EXCERPT TO READ:
##########

Due to a decision by government statistical agencies, these numbers actually underestimate the difference.

Most official US economic statistics come from the US Census Bureau and Bureau of Labor Statistics (BLS). The major surveys conducted by these agencies all exclude the over two million Americans who are incarcerated. Since black Americans are six times more likely to be incarcerated than whites and twice as likely as Hispanics, this has the effect of making it appear that African Americans are better off financially than in reality. Over 90% of inmates are men.

“Whenever you see an employment rate for black men you know it’s BS,” said University of Chicago economist Derek Neal. “On any given day 7-8% of young black men are incarcerated and those people are not counted.”

Neal told Quartz that because black incarceration rates rose so dramatically from 1970 to 2000, excluding those in prisons and jails from economic surveys has corrupted our understanding of trends in black-white economic gaps. Many economic statistics suggest that disparities between black and whites in the US are narrowing. For example, government statistics show that the gap in incomes between black and white middle career men narrowed to 25% in 2014 compared to 35% in 1970. But that difference entirely disappears after accounting for the increase in incarceration, according to research by research by Neal and Dartmouth economist Armin Rick.

##########

MATERIAL PROVIDED:

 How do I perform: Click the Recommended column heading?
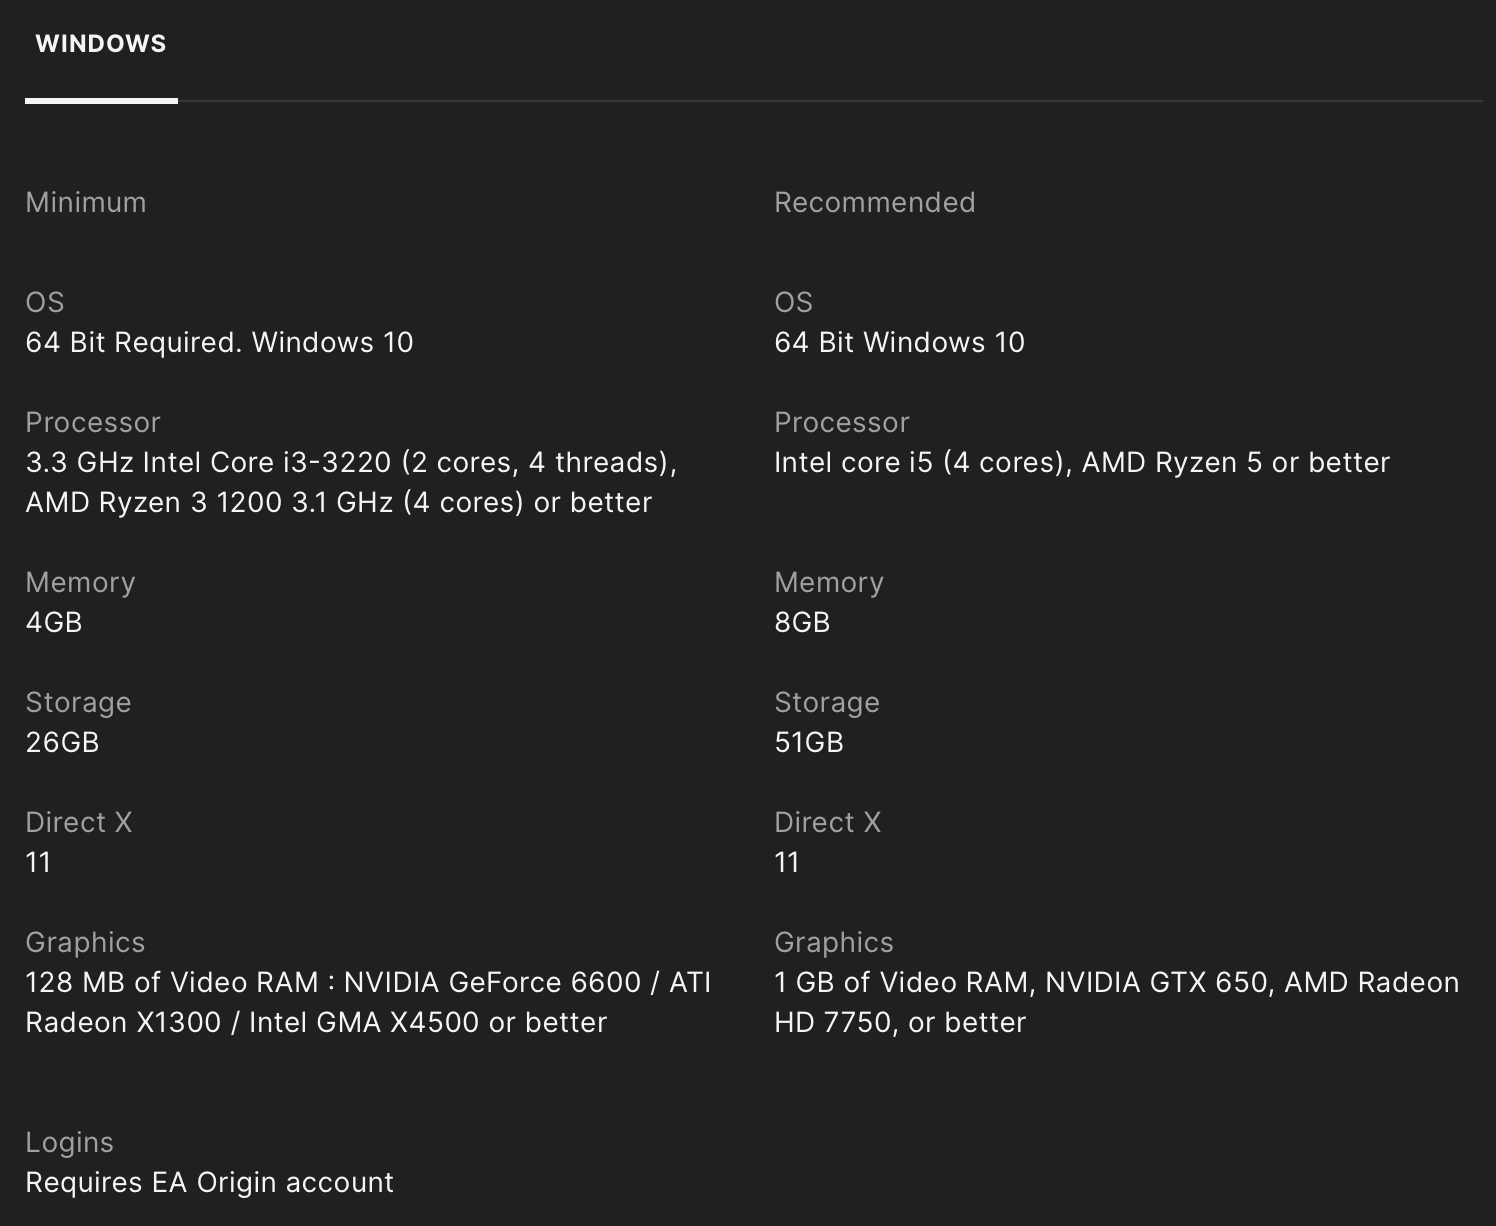click(x=874, y=202)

##########

WHAT TO WORK ON:
[a] Using the passage on incarceration and economic statistics, answer each question:
(i) Which two agencies supply most official US economic statistics?
(ii) According to Derek Neal, what percentage of young black men are incarcerated on any given day?
(iii) What was the income gap between black and white middle career men in 1970, according to government statistics?
[b] Write a continuation of the passage on incarceration and economic statistics, picking up after its final sentence.

EXERCISE RESPONSES:
[a]
(i) The US Census Bureau and the Bureau of Labor Statistics (BLS).
(ii) 7-8%.
(iii) 35%.

[b]
In her 2012 book Invisible Men: Mass Incarceration and the Myth of Black Progress, the sociologist Becky Pettit also examines how ignoring the prison population distorts a variety of commonly cited statistics, including those about employment, education, and earnings. She finds that while conventional government statistics show that the employment rate for young, low-skilled black men fell from 62% in 1980 to 42% in 2008, the reality is much worse. If incarcerated men are included, the rate is closer to 30%. For education, government statistics suggest that the high school graduation rates of black men are getting closer to those of white men. Pettit shows that most of the convergence is due to excluding the incarcerated.

Why would a government agency choose not to survey those in prison? It’s partly for convenience. It’s difficult to get a random sample of incarcerated people on the phone. BLS surveys also excludes the one million active duty military members for the same reason—which also skews the data. It also may be due to what the survey is trying to measure. “We’re trying to get at people who are actively seeking and available for work, and a prisoner’s situation is very different from that,” a BLS economist told The Outline in 2017.

Still, many Americans look to government data to understand racial inequality, and this data is giving them a more optimistic story than it should.